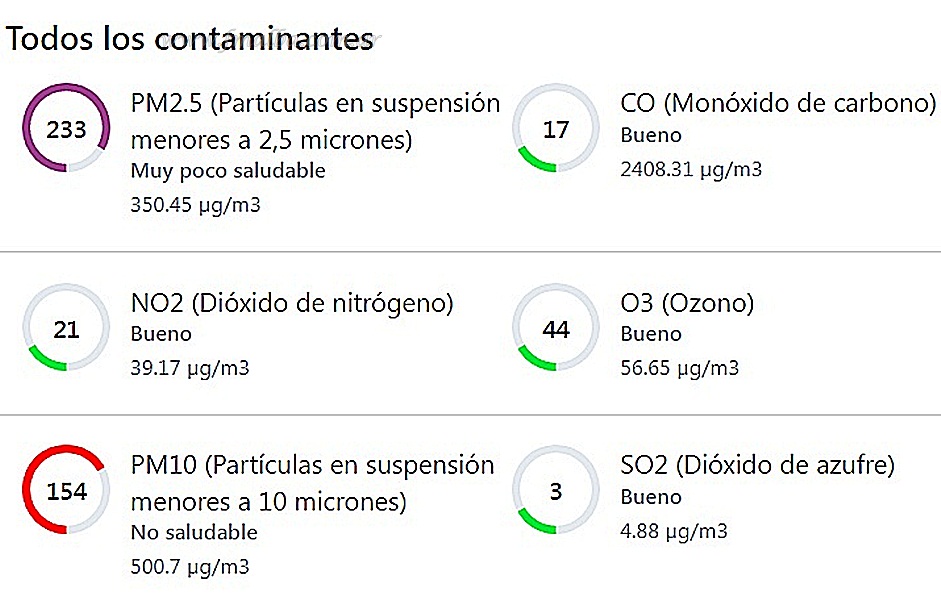This screenshot has width=941, height=600.
Task: Click the purple PM2.5 gauge showing 233
Action: click(x=66, y=129)
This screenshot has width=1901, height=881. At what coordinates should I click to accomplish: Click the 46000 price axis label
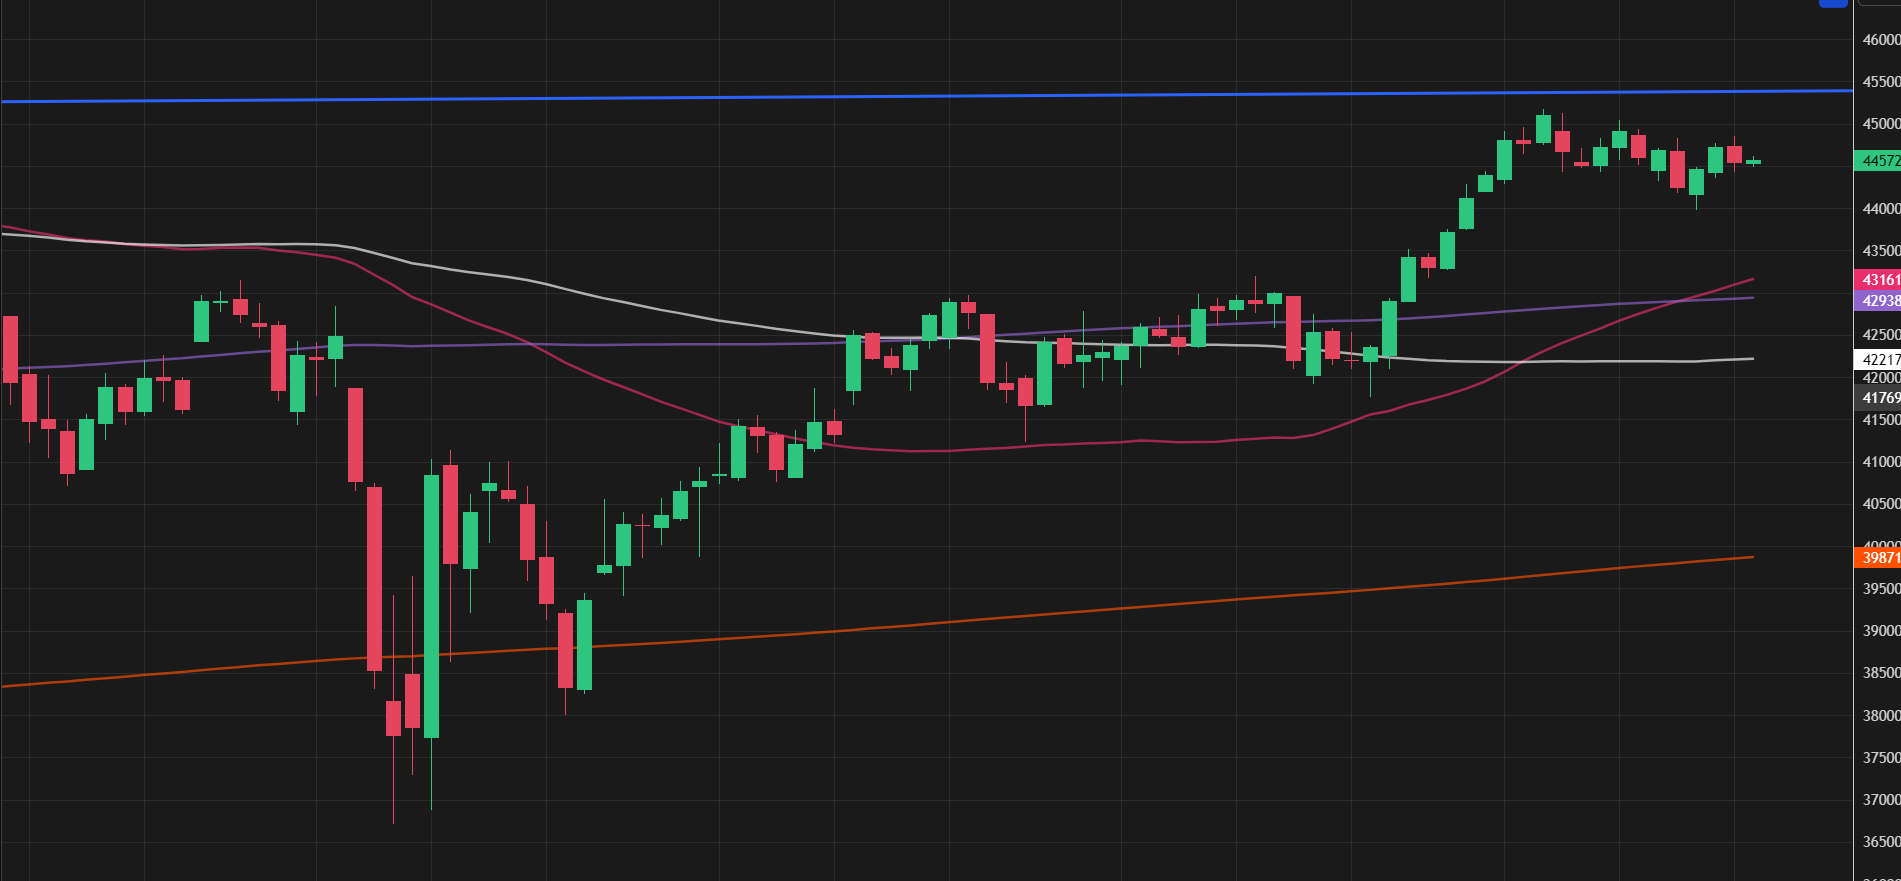[x=1880, y=40]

────────────────

WORK TO COMPLETE >> When you reach the line that contains "This screenshot has width=1901, height=881." in the records above, copy it and every line after it exactly through the last one, leaving out the pictures.

TASK OUTPUT >>
This screenshot has width=1901, height=881. At what coordinates should I click to accomplish: Click the 46000 price axis label
[x=1880, y=40]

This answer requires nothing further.